__Exercise__
Leaving out the pictures, transcribe all of the records faithfully.

__Input for this task__
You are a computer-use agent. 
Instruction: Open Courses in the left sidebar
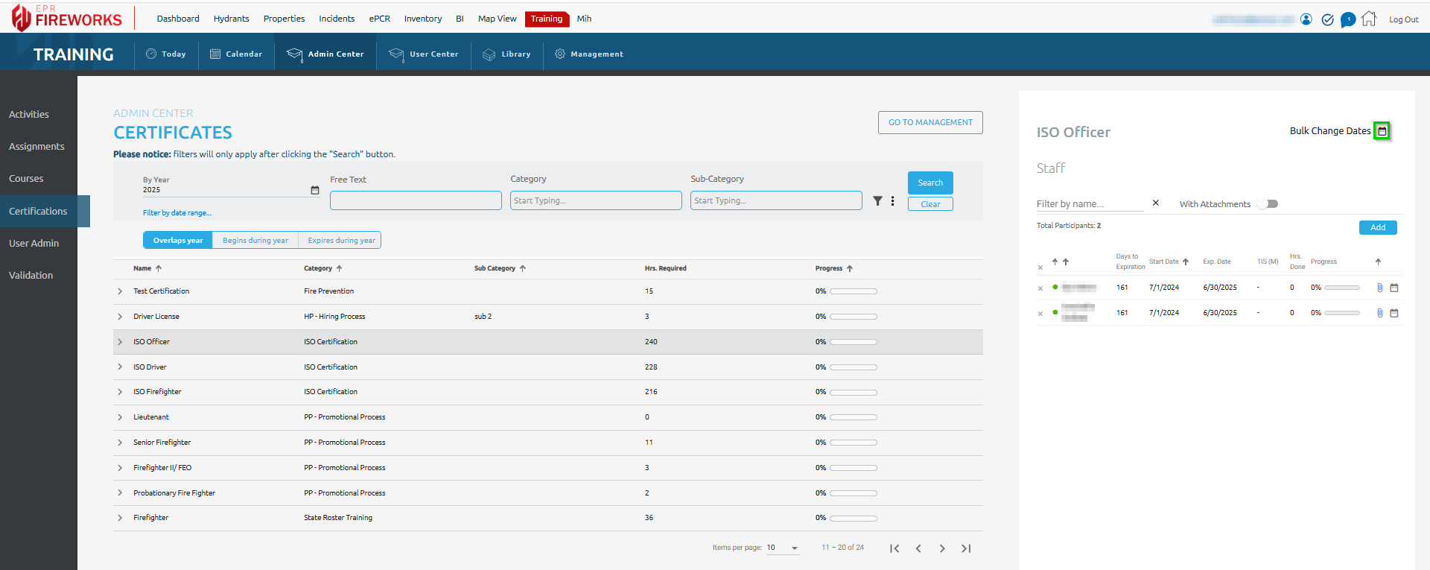(26, 179)
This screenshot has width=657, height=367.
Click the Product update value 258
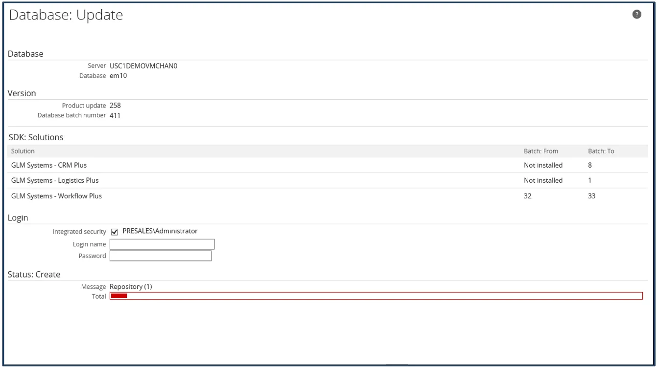[x=115, y=105]
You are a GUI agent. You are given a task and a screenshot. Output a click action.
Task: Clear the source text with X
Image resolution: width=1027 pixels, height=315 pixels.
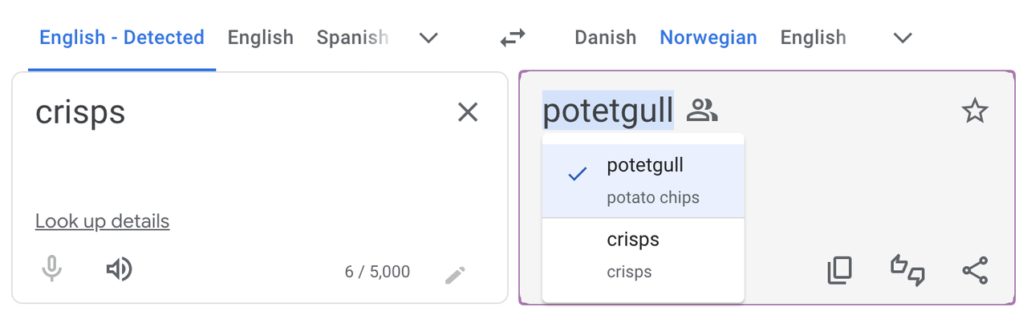tap(468, 112)
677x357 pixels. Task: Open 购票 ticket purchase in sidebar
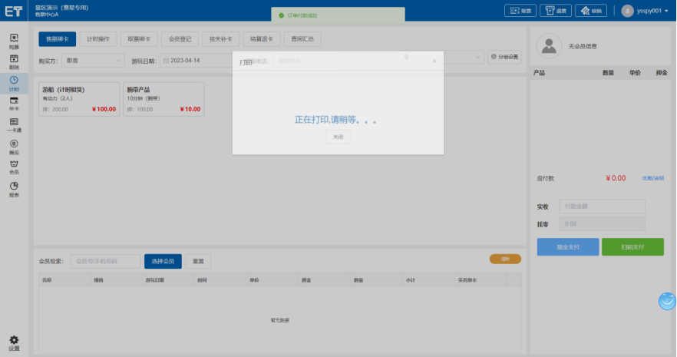(x=14, y=41)
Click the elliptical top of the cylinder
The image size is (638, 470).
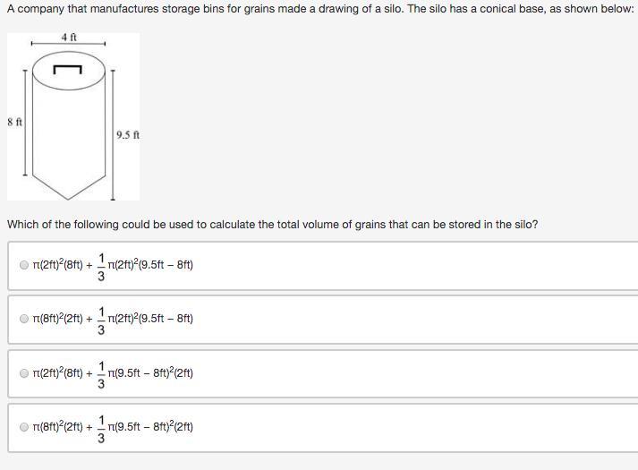pos(69,70)
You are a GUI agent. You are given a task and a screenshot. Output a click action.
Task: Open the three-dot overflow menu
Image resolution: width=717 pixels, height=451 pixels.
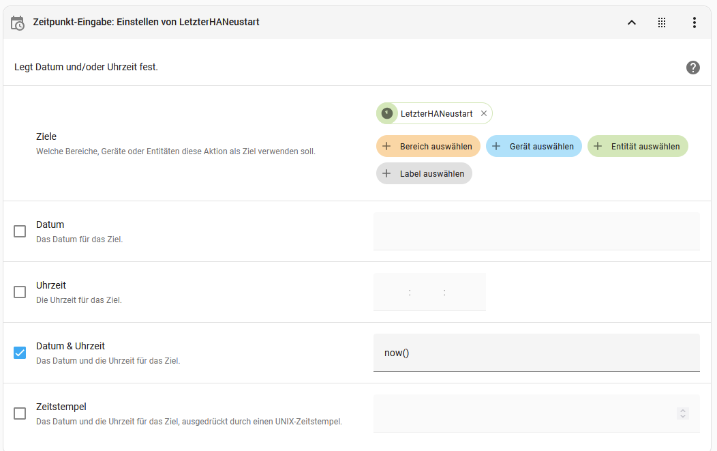click(694, 23)
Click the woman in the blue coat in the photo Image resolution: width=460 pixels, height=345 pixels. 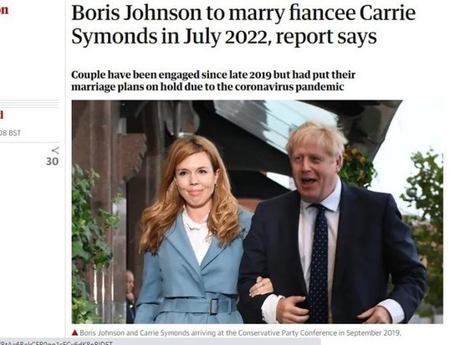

__Solution for this task__
You are a computer-use agent. 
Instruction: Open Courses in the left sidebar
(26, 179)
This screenshot has width=657, height=367.
Click the Product update value 258
[x=115, y=105]
You are a GUI agent. You are given a task and a screenshot. Output a click action.
Task: Clear the source text with X
Image resolution: width=1027 pixels, height=315 pixels.
tap(468, 112)
677x357 pixels. Task: Open 购票 ticket purchase in sidebar
(x=14, y=41)
Click the elliptical top of the cylinder
The image size is (638, 470).
pos(69,70)
You are a GUI agent. You are given a task and a screenshot. Output a click action.
Task: Open the three-dot overflow menu
Image resolution: width=717 pixels, height=451 pixels.
click(694, 23)
Click the woman in the blue coat in the photo Image resolution: width=460 pixels, height=345 pixels. 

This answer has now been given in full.